§ WHAT YOU SHOULD DO: What do you get when you copy out, without a single change, the lines of the material from the one containing "This screenshot has width=952, height=1270." through the one containing "click(x=587, y=496)", inclusive?

§ THE RECORDS:
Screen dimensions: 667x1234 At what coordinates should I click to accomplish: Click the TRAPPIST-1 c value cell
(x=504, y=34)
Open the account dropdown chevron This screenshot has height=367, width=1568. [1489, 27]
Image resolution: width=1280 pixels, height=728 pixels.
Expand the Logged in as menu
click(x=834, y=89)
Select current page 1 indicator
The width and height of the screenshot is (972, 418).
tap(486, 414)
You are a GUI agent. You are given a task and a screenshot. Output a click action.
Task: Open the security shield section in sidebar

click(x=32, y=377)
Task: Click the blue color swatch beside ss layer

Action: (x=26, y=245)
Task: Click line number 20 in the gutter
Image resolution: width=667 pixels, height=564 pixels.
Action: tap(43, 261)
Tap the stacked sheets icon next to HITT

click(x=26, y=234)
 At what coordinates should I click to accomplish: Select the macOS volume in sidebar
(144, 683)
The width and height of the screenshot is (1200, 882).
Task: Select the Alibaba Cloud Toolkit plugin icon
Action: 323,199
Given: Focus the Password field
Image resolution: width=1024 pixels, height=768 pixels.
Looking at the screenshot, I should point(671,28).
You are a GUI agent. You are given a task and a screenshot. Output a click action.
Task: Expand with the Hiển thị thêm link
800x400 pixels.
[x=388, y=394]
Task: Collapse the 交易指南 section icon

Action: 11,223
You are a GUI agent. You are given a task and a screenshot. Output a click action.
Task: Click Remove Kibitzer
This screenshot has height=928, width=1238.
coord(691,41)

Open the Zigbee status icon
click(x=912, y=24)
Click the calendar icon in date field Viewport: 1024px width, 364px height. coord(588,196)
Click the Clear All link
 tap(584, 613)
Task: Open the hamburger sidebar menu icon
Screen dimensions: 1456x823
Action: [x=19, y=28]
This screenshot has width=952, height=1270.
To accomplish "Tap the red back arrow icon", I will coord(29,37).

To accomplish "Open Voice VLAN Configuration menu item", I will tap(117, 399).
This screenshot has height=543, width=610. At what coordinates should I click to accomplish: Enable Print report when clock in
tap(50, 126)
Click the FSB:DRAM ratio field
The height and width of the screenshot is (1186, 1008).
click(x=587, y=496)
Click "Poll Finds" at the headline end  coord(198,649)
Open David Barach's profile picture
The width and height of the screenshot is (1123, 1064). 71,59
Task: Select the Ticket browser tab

§ SOLVED EXERCISE:
This screenshot has width=952, height=1270.
To accomplish "Tap the red back arrow icon", I will coord(29,37).

To accomplish "Open Voice VLAN Configuration menu item", I will tap(117, 399).
This screenshot has height=543, width=610. At what coordinates should I click to accomplish: Enable Print report when clock in
tap(50, 126)
Click the FSB:DRAM ratio field
The height and width of the screenshot is (1186, 1008).
click(x=587, y=496)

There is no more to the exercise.